The boys were identical twins, William and Dale, 10. They were the fourth generation in this family to receive federal disability checks, and the first to be declared no longer disabled and have them taken away. In days that had grown increasingly tense, as debts mounted and desperation grew to prove that the twins should be on disability, this was always the worst time, before the medication kicked in, when the mobile home was filled with the sounds of children fight-
ing, dogs barking, adults yelling, television volume turned up.
And so went another morning, loud and chaotic, right up until the moment someone dropped the puppy.
As it fell the four feet to the ground, the trailer suddenly quieted. The four children stopped fighting. The two adults stopped yelling. Then the weeks-old puppy hit the scuffed linoleum floor, whimpered softly, and events, no longer suspended, began to unfold again.
“It’s dying,” Dale said, looking at the cocoa-colored dog, which had gone limp. “It’s dying.
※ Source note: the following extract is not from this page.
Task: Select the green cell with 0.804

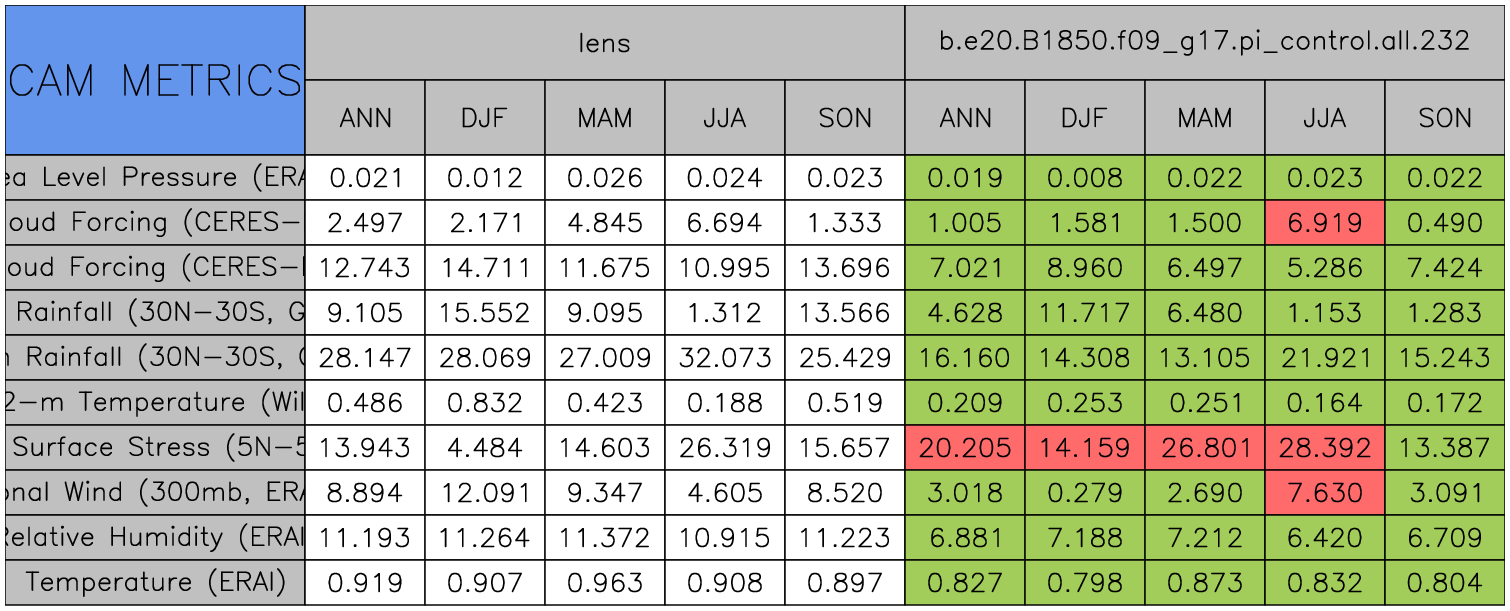Action: click(1445, 583)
It’s dying.”
“It might have snapped its neck,” Kathy said.
William looked at the puppy, then at the medications collected above the refrigerator, then at his mother, Franny, who wasn’t saying anything.
“Mommy, give him some medicine to keep him alive,” William said. “He’s dead,” Dale said. “Give him some pain medicine!” William said.
“Your puppy just died,” Dale said.
“Give him some pain medicine!” William said again.
Talk of medications, of diagnoses, of monthly checks that never seem to cover every need — these are the constants in households like this one, composed of multiple generations of people living on disability. Littlestudied and largely unreported, such families have become familiar in rural communities reshaped by a decades-long surge that swelled the nation’s disability rolls by millions before declining slightly in 2015 as older beneficiaries aged into retirement benefits, according to interviews with social workers, lawyers, school officials, academics and rural residents.
How to visualize the growth in disability in the United States? One way is to think of a map. Rural communities, where on average 9.1 percent of working-age people are on disability — nearly twice the urban rate and 40 percent higher than the national average — are in a brighter shade than cities. An even brighter hue then spreads from Appalachia into the Deep South and out into Missouri, where rates are higher yet, places economists have called “disability belts.” The brightest color of all can be found in 102 counties, mostly within these belts, where a Washington Post analysis of federal statistics estimates that, at minimum, about 1 in 6 working-age residents draw disability checks.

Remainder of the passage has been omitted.